* [Exercise 1]:
List every news outlet or information service named in the dateline of the article on the AUBMC surgical robot.
* [Exercise 2]:
In the article on the AUBMC surgical robot, what procedure was the robot first used to conduct?
* [Exercise 3]:
From the article on the AUBMC surgical robot, set down the part that opens with the words containing "Robot surgeon starts" and closes with "with prostate cancer.".

Robot surgeon starts work at AUBMC
BEIRUT, Jul 30, 2013 (The Daily Star - McClatchy-Tribune Information Services via COMTEX) --
The latest addition to the surgery department at the American University of Beirut Medical Center isn't a specialist surgeon or a new set of operating tables. It's a robot. The AUMMC's new Da Vinci robotic operating system was used for the first time earlier this month to conduct a pelvic lymphadenectomy on a 76-year-old patient with prostate cancer.
The robot uses small keyhole incisions to operate, employing cameras to relay a view of the procedure to the surgeons seated several meters away. "There are two surgical approaches to do a procedure," explains Dr. Faek Jamali, chairman of the minimally invasive and robotic surgery committee at AUBMC.
"You can either do it laparoscopically or open ... The robotic operation is basically a minimally invasive approach, very similar to the laparoscopic approach. It's all done through small key incisions, but it adds a lot of precision [and] dexterity and it increases the ability of the surgeon to do more complicated things."

* [Data excerpts]:

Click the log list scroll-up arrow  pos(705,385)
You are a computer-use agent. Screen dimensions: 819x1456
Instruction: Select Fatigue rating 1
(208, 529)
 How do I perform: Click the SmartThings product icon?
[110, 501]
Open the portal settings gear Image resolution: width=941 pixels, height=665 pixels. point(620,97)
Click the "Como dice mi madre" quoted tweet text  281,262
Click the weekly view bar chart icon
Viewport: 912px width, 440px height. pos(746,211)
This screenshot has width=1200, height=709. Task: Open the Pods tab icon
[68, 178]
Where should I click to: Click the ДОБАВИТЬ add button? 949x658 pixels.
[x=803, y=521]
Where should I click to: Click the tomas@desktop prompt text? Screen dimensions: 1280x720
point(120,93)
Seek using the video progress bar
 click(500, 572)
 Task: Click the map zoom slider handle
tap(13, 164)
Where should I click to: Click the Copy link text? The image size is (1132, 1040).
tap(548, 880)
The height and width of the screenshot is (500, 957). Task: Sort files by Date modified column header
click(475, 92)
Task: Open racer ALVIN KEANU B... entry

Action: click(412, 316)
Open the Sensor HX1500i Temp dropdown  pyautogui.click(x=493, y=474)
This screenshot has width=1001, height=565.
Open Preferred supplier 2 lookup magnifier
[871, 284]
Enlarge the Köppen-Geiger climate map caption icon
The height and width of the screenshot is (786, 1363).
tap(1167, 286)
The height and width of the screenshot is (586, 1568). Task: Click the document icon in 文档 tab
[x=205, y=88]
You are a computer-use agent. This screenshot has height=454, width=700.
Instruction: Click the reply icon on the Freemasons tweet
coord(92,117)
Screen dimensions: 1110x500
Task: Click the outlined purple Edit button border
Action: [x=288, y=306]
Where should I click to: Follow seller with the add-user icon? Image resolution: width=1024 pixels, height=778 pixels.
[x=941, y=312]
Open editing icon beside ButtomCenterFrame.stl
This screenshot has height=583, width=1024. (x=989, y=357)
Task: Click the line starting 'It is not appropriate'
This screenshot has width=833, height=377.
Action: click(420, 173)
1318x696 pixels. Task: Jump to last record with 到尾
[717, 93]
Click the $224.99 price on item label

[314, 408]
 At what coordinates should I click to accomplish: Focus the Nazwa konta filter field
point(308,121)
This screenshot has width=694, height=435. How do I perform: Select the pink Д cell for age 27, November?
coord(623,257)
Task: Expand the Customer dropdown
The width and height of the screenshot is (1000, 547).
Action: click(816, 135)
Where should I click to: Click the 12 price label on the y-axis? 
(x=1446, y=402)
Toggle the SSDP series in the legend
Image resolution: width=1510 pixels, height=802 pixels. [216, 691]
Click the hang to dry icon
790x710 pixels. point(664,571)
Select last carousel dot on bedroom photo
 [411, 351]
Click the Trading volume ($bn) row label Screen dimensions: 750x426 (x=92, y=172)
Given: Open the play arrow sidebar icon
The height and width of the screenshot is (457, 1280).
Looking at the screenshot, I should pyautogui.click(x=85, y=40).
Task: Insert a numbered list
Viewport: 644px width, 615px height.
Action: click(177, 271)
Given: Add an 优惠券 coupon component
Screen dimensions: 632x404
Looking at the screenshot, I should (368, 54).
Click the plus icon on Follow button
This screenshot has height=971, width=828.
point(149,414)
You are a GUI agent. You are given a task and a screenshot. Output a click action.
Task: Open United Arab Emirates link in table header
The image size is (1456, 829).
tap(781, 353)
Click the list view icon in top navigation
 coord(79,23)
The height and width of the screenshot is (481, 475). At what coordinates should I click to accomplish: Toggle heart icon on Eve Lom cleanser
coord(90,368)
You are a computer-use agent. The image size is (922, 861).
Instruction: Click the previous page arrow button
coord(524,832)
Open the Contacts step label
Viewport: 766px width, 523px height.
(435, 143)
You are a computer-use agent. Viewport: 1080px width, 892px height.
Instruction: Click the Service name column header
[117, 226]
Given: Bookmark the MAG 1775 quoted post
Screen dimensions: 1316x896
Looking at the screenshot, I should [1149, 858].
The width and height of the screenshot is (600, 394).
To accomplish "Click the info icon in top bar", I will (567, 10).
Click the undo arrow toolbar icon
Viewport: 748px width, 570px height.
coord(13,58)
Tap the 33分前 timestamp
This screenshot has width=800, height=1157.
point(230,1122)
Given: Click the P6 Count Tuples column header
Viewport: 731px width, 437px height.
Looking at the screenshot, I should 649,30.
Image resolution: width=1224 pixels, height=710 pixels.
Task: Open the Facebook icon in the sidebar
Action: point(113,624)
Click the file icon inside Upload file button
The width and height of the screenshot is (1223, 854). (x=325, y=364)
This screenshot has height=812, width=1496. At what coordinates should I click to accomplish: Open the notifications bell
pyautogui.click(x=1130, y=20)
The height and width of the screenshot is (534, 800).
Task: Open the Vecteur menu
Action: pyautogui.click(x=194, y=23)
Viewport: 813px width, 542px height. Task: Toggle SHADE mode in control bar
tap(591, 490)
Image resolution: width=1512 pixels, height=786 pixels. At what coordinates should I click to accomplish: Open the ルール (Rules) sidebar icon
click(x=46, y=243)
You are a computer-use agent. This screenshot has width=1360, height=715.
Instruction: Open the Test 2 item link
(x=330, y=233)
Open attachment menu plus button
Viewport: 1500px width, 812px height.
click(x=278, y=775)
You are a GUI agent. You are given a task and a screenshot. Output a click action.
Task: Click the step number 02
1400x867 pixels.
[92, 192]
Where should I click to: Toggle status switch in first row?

* [Written reply 1]:
- The Daily Star
- McClatchy-Tribune Information Services
- COMTEX

* [Written reply 2]:
A pelvic lymphadenectomy on a 76-year-old patient with prostate cancer.

* [Written reply 3]:
Robot surgeon starts work at AUBMC
BEIRUT, Jul 30, 2013 (The Daily Star - McClatchy-Tribune Information Services via COMTEX) --
The latest addition to the surgery department at the American University of Beirut Medical Center isn't a specialist surgeon or a new set of operating tables. It's a robot. The AUMMC's new Da Vinci robotic operating system was used for the first time earlier this month to conduct a pelvic lymphadenectomy on a 76-year-old patient with prostate cancer.